Gagauz Türkleri “yağmur bulutu” için “sallanan salkı bulut” ifadesini kullanıyormuş. Bu ifadedeki “salkı” sözü, Kandıra’nın köylerinde de var. İstenmeyen bir biçimde sarkan şeyler için söz gelimi bir yelek veya hırkanın çok yıprandığı için göze batacak biçimde sarkan etek kısımları için bu kelime kullanılır.
“Salma deve, gelmez eve”, amaçsız bir biçimde devamlı gezen insanları ifade eden ilgi çekici bir deyimdir Kandıra’da. Başıboş, avare insanlar için kullanılır. Bu deyimdeki “salma” sözü Gagauz Yeri’nde “şımarık” anlamında kullanılıyormuş. Böyle çocuklara “salma uşak” derlermiş.
TDK Derleme Sözlüğü’nde Türkiye Türkçesi ağızlarında “aptal, sersem, budala” anlamında kullanıldığı kaydedilen “seme” sözü, Kandıra ağzında yalın hâliyle kullanılmaz. Bu kelimeyi “uyku semesi, uyku semesine” ifadelerinin içinde görürüz. Tam uyanamayan insanların yaptıkları hareketler için kullanılır. “Uyku sersemliğiyle anlayamadım” şeklinde değil, “Uyku semesine anlayamadım” vb. şekillerde kullanılır. Gagauz Türkleri de bizdekine benzer biçimde “seme” sözünü “sersemleşmiş, sarhoş” anlamında kullanıyor.
Bir de farklı anlamlar yüklediğimiz ortak kelimelerimiz var:
Gagauz Türkçesinin Sözlüğü’nde “sütlen” kelimesine “bir bitki adı” karşılığı verilmiş. Bu kelime TDK Türkçe Sözlük’te “sütleğen” biçiminde geçiyor vehemen hemen aynı anlama gelen uzun bir tanımı var ve sonuna “Japon Kaktüsü” sözü eklenmiş. Bu kelime “sütliyen” telaffuzuyla Kandıra köylerinde de var ama sadece “bir mantar türü”nün adı. Çok lezzetli bir mantar. Herhalde beyazlığıyla dikkat çektiği için böyle anılıyor.
Bir diğeri Gagauzlarda “sövmek” anlamında kullanılan “takaza etmee” fiili. TDK Türkçe Sözlük’te “takaza etmek” şeklinde alt madde olarak yer alıyor ve “azarlamak, başa kakmak” anlamları verilmiş. Bu ifade Kandıra köylerinde “rahatsız etmek” anlamında kullanılır. Gereğinden fazla yakın duran birine biraz uzaklaşması, “takaza etmemesi” söylenir. Yahut bir şey birinin yanına konacağı zaman ondan izin isterken “takaza edip etmeyeceği” sorulur.
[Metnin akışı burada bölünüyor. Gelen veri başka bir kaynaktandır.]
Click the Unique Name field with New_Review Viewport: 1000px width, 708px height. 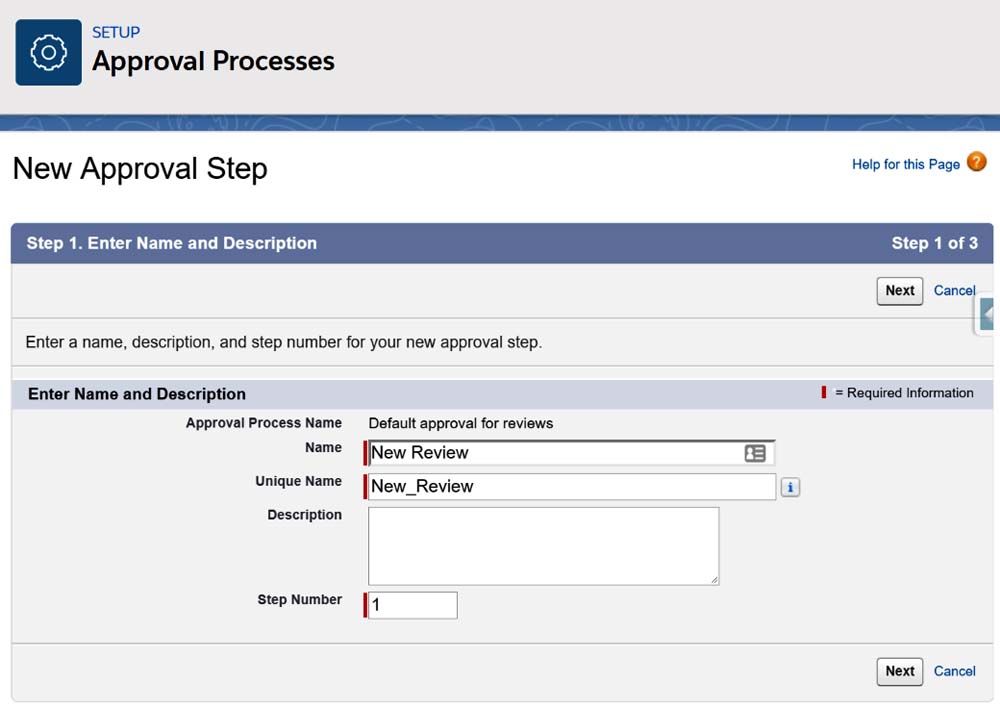click(x=571, y=487)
Bir üçüncüsü “yağlık” sözü. Türkçe Sözlük’te “sırma işlemeli büyük mendil, çevre”; Gagauz Türkçesi Sözlüğü’nde ise “yaalık” biçiminde “mendil, peçete” anlamıyla verilmiş. Kandıra köylerinde kelime aynen Gagauz kardeşlerimizdeki gibi söyleniyor ama anlamı her ikisinden de farklı. Kandıra’da bu kelime bildiğimiz “havlu” anlamına geliyor.
Büyüklerimiz Kandıra bezinden “yağlık” kullanırmış “çanaklık”taki “bakır”lardan “naştapa” ile aldıkları suyla ellerini yıkadıktan sonra kurulamak için.